Regarding the exercises of the Generatingfunctionology book available at (https://www2.math.upenn.edu/~wilf/DownldGF.html).
In particular Chapter 1, Exercise 1.(c), which asks to find the ordinary power series generating function of $$a_n = n^2.$$
Following the method explained in the book (Page 8 "The Method"), I define $A(x) = \sum_n a_n x^n$ and arrive (by multiplying by $x^n$ and summing over $n$ both sides) at: $$(LHS) \quad \sum_n a_n x^n = A(x)$$ $$(RHS) \quad \sum_n n^2 x^n $$$$= \sum_n (x^2 \frac{d^2}{dx^2} + x \frac{d}{dx}) x^n $$$$= (x^2 \frac{d^2}{dx^2} + x \frac{d}{dx}) \sum_n x^n $$$$= (x^2 \frac{d^2}{dx^2} + x \frac{d}{dx}) \frac{1}{1-x}$$
The solution in the book (Page 197) states that I should arrive at $(x D)^2 \frac{1}{1-x}$ which I assume means $(x^2 \frac{d^2}{dx^2})\frac{1}{1-x}$. And it appears I have this $x \frac{d}{dx}$ term, which I shouldn't.
However, $(x^2 \frac{d^2}{dx^2}) x^n \neq n^2 x^n$, actually $(x^2 \frac{d^2}{dx^2}) x^n = (n^2 - n) x^n$, which is exactly why I added the term $x \frac{d}{dx}$ in the first place to remove the $- n x^n$ that shouldn't be there.
Anyway, I'd appreciate any help that you could give me regarding why my solution does not match the book solution.
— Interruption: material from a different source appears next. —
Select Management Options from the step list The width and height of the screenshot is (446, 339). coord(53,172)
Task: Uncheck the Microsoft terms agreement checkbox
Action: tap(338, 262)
$\left(x^2 \frac{d^2}{dx^2} + x \frac{d}{dx}\right)\left(\frac{1}{1-x}\right)$
gives
$2x^2\left(\frac{1}{1-x}\right)^3+x\left(\frac{1}{1-x}\right)^2$
$(xD)^2$ differentiates in two stages.
$(xD)(xD)\left(\frac{1}{1-x}\right)$
$=(xD)x\left(\frac{1}{1-x}\right)^2$
$=x\left(2x\left(\frac{1}{1-x}\right)^3+\left(\frac{1}{1-x}\right)^2\right)$
so they are equal. ($D=\frac{d}{dx}$, so $xD(xD)=x(xD'+D)$, as we started with).